Em entrevista coletiva para rebater a manipulação dos dados, foi incisivo. Se em julho afirmara ao programa Roda Viva não se arrepender do voto em Bolsonaro, agora chamava o presidente de egoísta e desumano, cujo comportamento estaria “gerando mortes que poderiam ser evitadas”.
— É difícil entender a mente do presidente, ainda mais difícil entender seu coração. É questão de desumanidade, de desprezo pela vida. E choca quando vemos isso no líder da nação. Um líder na posição de presidente da República, que despreza os cuidados sanitários e provoca confusão na sua gente, infelizmente está matando — atacou.

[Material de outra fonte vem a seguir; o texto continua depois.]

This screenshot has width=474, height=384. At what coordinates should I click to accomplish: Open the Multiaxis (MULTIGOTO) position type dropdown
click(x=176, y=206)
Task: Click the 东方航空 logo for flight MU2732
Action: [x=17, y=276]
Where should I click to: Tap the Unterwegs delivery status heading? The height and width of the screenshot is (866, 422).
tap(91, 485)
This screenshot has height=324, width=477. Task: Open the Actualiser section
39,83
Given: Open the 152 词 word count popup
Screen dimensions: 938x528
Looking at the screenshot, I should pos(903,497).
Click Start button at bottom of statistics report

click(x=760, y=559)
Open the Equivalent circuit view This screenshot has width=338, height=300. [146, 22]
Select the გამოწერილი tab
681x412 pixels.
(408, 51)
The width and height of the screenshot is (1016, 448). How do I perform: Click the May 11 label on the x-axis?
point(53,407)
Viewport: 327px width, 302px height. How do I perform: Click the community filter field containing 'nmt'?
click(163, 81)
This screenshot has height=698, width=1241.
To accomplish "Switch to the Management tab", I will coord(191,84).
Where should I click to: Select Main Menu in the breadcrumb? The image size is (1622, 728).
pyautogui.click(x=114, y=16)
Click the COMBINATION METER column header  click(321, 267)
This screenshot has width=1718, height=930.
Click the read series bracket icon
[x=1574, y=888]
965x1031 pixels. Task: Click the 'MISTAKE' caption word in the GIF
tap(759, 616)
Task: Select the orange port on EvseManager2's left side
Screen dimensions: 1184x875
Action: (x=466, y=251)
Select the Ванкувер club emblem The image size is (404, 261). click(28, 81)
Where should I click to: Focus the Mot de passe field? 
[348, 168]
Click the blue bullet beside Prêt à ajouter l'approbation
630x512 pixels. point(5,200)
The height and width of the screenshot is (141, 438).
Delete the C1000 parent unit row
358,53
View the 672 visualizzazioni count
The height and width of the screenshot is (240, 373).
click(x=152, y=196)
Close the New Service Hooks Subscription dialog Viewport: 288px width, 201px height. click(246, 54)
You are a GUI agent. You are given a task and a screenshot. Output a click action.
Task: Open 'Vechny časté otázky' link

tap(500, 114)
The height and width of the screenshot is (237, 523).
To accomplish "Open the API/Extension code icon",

Duas semanas antes, o anúncio de que Leite disputaria com Doria a vaga de candidato do PSDB à Presidência já havia atraído a fuzilaria de apoiadores de Bolsonaro na internet. Ironizando o evento realizado no galpão crioulo do Piratini, um dos filhos do presidente, Carlos Bolsonaro, chamou a reunião de tucanos de “aglomeração do bem”. Os ânimos ficaram ainda mais acirrados com a ampliação das restrições impostas pela bandeira preta que cobriu o Estado no mapa de distanciamento controlado.
Nos bastidores, o governador diz que não inaugurou a desavença e somente agiu em defesa de sua gestão. A despeito da rixa, ele segue tendo boa interlocução com ministros estratégicos, como Tarcísio Freita, na Infraestrutura, e Paulo Guedes, na Economia.
Secretários estaduais com bom trânsito em Brasília, como Marco Aurelio Cardoso (Fazenda) e Ana Amélia Lemos (Relações Federativas), também colaboram no diálogo institucional. Com a entrada do ex-presidente Luiz Inácio Lula da Silva (PT) no tabuleiro da eleição de 2022, Leite espera sair do alvo bolsonarista e se credenciar como opção moderada no centro político.